Appeals for calm after Nigeria sectarian slaughter
Nigerian troops were patrolling villages near Jos Tuesday after the massacre of more than 500 Christians there that sparked international shock and outrage.
Jos, Nigeria: Nigerian troops were patrolling villages near the northern city of Jos Tuesday after the massacre of more than 500 Christians there that sparked international shock and outrage.
But survivors of the latest wave of inter-ethnic violence, in which women and children were hacked to death or burned alive in their homes, denounced the authorities for having failed to intervene in time.
Relatives of the dead meanwhile attended funerals Monday for the victims of the three-hour orgy of violence in three Christian villages close to the northern city of Jos.
Witnesses have blamed the massacre on members of the mainly Muslim Fulani ethnic group, and according to media reports Muslims villagers were warned two days before attack via text messages to their phones.

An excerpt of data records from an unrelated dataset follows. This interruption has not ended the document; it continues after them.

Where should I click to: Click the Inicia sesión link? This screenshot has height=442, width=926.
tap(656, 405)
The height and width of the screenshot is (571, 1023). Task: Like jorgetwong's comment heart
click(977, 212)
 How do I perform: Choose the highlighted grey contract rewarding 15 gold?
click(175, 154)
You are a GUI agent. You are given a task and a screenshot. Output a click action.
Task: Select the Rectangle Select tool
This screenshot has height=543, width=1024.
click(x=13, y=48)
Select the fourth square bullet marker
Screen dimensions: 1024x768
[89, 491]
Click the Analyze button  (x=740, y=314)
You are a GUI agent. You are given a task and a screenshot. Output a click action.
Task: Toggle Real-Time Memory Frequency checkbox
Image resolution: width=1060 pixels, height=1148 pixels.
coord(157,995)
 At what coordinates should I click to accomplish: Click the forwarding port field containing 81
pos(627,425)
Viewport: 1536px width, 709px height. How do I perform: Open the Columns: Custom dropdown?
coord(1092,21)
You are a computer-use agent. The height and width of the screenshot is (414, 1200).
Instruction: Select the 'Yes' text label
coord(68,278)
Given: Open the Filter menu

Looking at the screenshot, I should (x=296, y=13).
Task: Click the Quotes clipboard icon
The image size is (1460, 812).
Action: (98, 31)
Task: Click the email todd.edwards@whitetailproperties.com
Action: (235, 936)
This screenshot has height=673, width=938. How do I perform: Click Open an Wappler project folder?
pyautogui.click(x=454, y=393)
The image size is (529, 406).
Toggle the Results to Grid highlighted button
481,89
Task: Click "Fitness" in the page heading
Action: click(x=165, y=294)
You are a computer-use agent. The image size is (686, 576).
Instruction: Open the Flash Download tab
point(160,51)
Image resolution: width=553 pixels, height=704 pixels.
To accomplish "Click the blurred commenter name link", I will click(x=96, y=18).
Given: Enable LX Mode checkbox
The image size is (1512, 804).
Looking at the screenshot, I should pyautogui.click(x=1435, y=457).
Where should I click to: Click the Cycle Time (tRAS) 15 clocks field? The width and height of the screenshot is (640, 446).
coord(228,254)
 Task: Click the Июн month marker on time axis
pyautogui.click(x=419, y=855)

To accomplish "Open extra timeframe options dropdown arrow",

The security forces said they had detained 95 suspects in the violence.
"We have over 500 killed in three villages and the survivors are busy burying their dead," said state information commissioner Gregory Yenlong.
"People were attacked with axes, daggers and cutlasses -- many of them children, the aged and pregnant women."
Around 200 people were being treated in hospital, said the Information Ministry.
Much of the violence was centred around the village of Dogo Nahawa, where gangs set fire to straw-thatched mud huts as they went on their rampage.
The explosion of violence was just the latest between rival ethnic and religious groups.
Acting President Goodluck Jonathan has already sacked his chief security advisor. John Onaiyekan, the archbishop of the capital Abuja, told Vatican Radio that the violence was rooted not in religion but in social, economic and tribal differences.